You can apply the RMPE technique to various combinations that employ a person detection algorithm with a SPPE.


DeepCut is a bottom-up approach proposed in 2016 by Leonid Pishchulin. This method aims to achieve detection and pose estimation simultaneously. Here is how this process works:

  1. Detecting all possible body parts in an image.
  2. Labeling body parts with the appropriate names, such as hands and legs. 
  3. Separating the body parts that belong to each individual.

DeepCut’s network employs integral linear programming (ILP) modeling to group all detected key points in the input. The output of this process is a skeleton representation of the human body.

Mask R-CNN

Mask R-CNN is an instance segmentation algorithm that can simultaneously classify and localize objects. It works by creating a bounding box around an object and assigning it a segmentation mask.

Mask R-CNN can help perform human pose estimation tasks, but it requires extending the model’s basic architecture. Here is how this process can work:

  1. Fast R-CNN employs CNN to extract representation and features from the input.
  2. The model uses the extracted features to estimate the object’s location through a region proposal network (RPN).
  3. A RoIAlign layer normalizes the extracted features into uniform sizes.
  4. The model passes all extracted features to parallel network branches, where it refines the proposed region of interest (RoI) to create bounding boxes and segmentation masks.
  5. The mask segmentation output helps detect humans in the input. 

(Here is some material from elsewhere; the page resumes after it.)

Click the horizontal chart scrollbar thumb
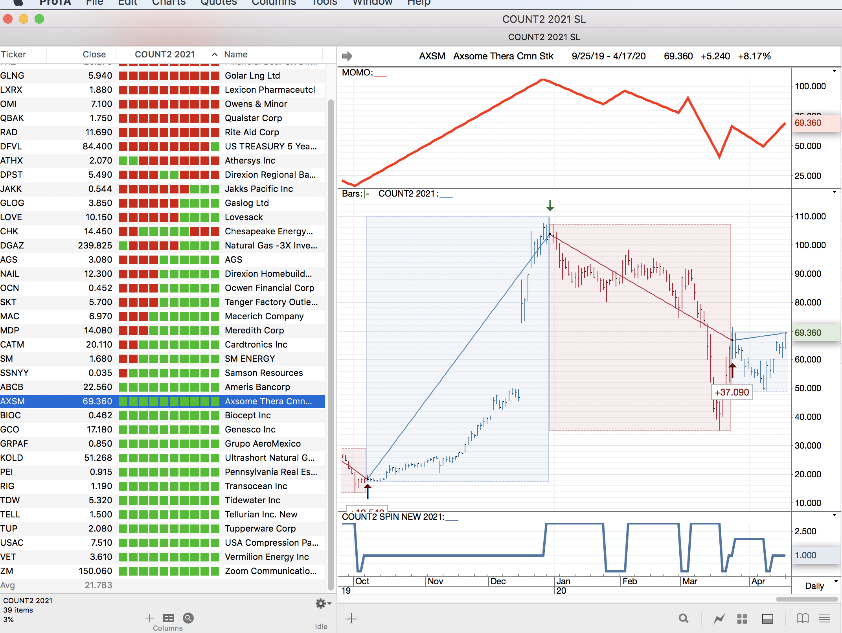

This method employs a top-down approach that performs person detection parallel to key points detection while keeping each stage separate and independent.

Pose Detection

Pose Detection is an open source library for real-time human pose detection in images and videos. It runs efficiently on lightweight devices, including mobile devices and browsers, and offers the following pose estimation models:

  • MoveNet—can detect 17 key points and runs at 50+ fps.
  • BlazePose—can detect 33 key points.
  • PoseNet—can detect multiple poses, each containing 17 key points.

This pose estimator architecture was built on tensorflow.js to detect various body parts, including elbows, wrists, hips, knees, and ankles. It works for a single pose as well as multiple poses.

Challenges of Pose Estimation

Pose estimation is considered a hard problem in computer vision. Here are a few key challenges faced by current pose estimation algorithms:

  • Differences in human visual appearance in input images due to changes in clothing, skin color, differences in physique between individuals, etc.
  • Differences in lighting conditions, weather, viewing angle, background context, etc.
  • Partial occlusion (objects or other humans obstructing the subject of the analysis)
  • The complexity of the human skeletal structure can make it difficult to identify exact joint coordinates, especially for small points which are barely visible in the image.
  • High dimensionality of the pose.
  • Loss of three-dimensional information as a result of observing the pose from a two-dimensional image. Obtaining and annotating 3D pose images is complex and expensive. 
  • Pose estimation in social scenes is particularly difficult, because of occlusions, interactions between people, and constant change of movements and gestures.
  • Estimating pose for animals creates a new dimension of complexity and requires specialized datasets for each type of animal.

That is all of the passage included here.